Una extensión es posible. Silvia Rivas + Carlos Trilnick

Por Alina Tortosa, 2006

Durante varios días Silvia Rivas y Carlos Trilnick caminaron terrenos pétreos en el Valle de la Luna filmando su recorrido con una cámara que equilibraba su visión de este entorno, evitando el vaivén de sus pisadas. Las imágenes del video que editaron de esta experiencia sugieren una caminata astral. De ahí el título de esta muestra que se llevó a cabo en el contexto del Festival de la Luz 2006 en la galería RoArt en Buenos Aires.

Los trabajos de estos dos artistas se suceden unos a otros extendiendo las interpretaciones posibles del mundo que habitamos y de sus habitantes. Siempre desde un planteo estético, articulan el pasaje del mundo interior al mundo exterior, de lo físicamente inmediato a lo físicamente lejano, de la percepción íntima a una percepción amplia que rescata la historia individual de cada uno de ellos, y la historia del hombre desde lo existencial, en el caso de Rivas, de la Historia con mayúscula en el caso de Trilnick.

En Notas sobre el Tiempo Rivas interpretó el flujo y reflujo de las aguas como el paso del tiempo cronológico.
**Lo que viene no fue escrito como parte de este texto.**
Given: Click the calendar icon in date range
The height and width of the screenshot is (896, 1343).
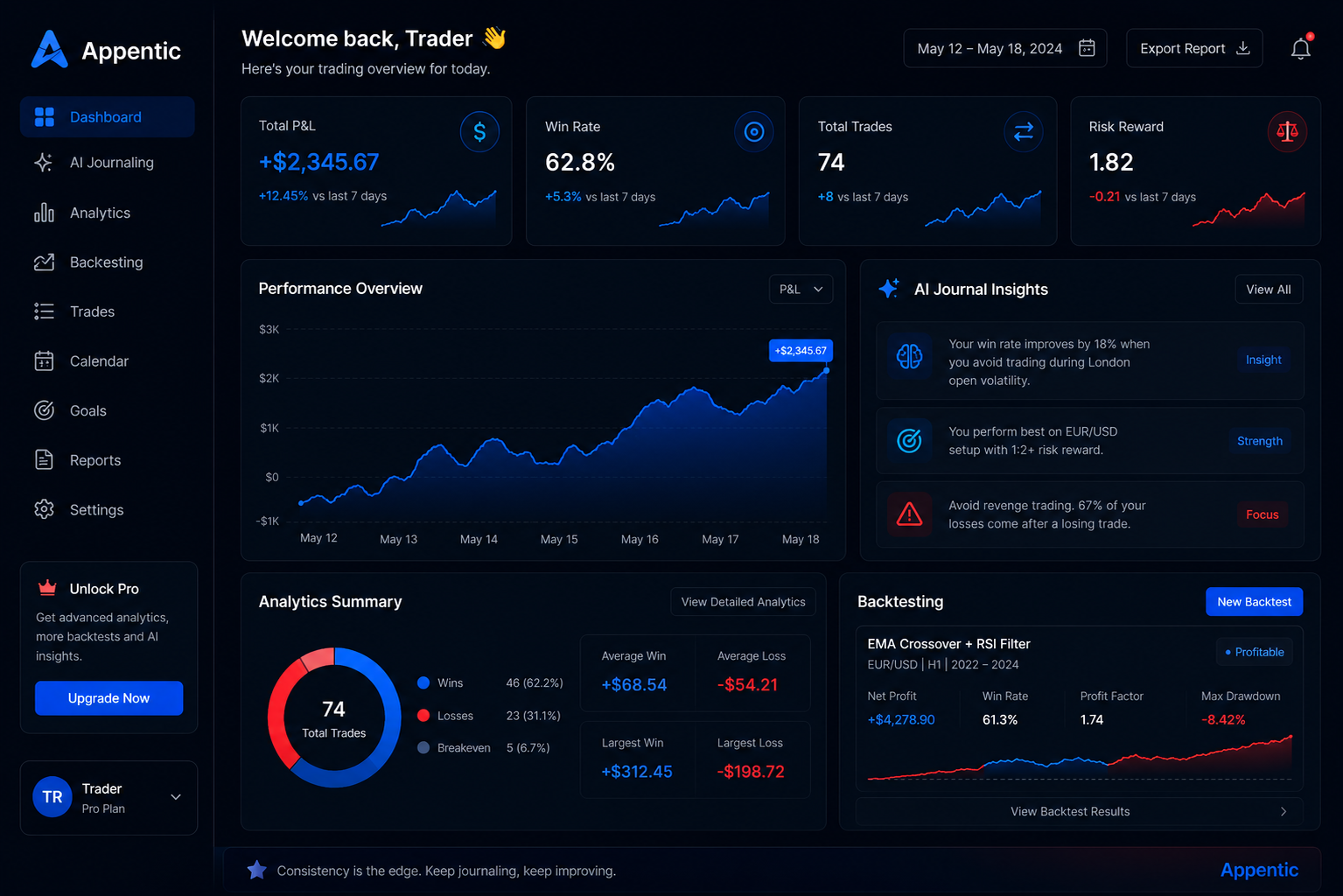Looking at the screenshot, I should (x=1087, y=48).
En esta instalación de aguas que corren abruptamente, caen en cataratas, invaden espacios y cubren a quien se detenga bajos los proyectores de video. Rivas describió las emociones profundas que descolocan al hombre. Hoy, varios años después, no podemos dejar de pensar, al mirar los stills de esta muestra, en los trastornos ecológicos actuales, productos también de un descontrol humano frente al cuidado del planeta. Una vez más, el artista crea desde un lugar íntimo en el que las razones de su hacer van más allá de su pensamiento conciente.

En Paisaje a definir Rivas juega con pétalos virtuales sobre un fondo de agua en movimiento real filmada. La naturaleza no deja de serlo porque la técnica la remede. Al contrario, la técnica la recrea, nos lleva a mirar los pétalos caídos en los parques y jardines con una sabiduría renovada, pensando en que podrían llegar a volar como en este trabajo, redefiniendo el paisaje.

En Cheating muchachita, Silvia Rivas y Carlos Trilnick exponen video proyecciones de agua que fluye con fondo musical del tango con letra de Le Pera y música de Carlos Gardel, representando así el contraste del paisaje seductor y nuestra historia falible recurrente.

Cheating muchachita
Doliente y abatido mi vieja herida sangra
bebamos otro trago que yo quiero olvidar
pero estas penas hondas de amor y desengaño
como las yerbas malas son duras de arrancar.

Las fotos en toma directa de árboles secos en un bosque incendiado de Trilnick fueron sacadas en Tierra del Fuego. El autor ilustra la dolorosa y recurrente expoliación del suelo a través de un bosque seco. Sin premeditación, este ensayo fue una suerte de peregrinación religiosa en el sentido original del término, y en sentido alegórico. Trilnick recorrió lentamente el bosque varias horas durante varios días solo, estudiando la luz y las formas torturadas, resabios de lo que habían sido árboles. Tres imágenes componen un tríptico que nos refiere a la muerte en la cruz de Cristo y de los dos ladrones. La herencia cultural e histórica se cuela en el lente de este autor, llevándolo a elaborar a través de imágenes fotográficas duelos ancestrales y contemporáneos.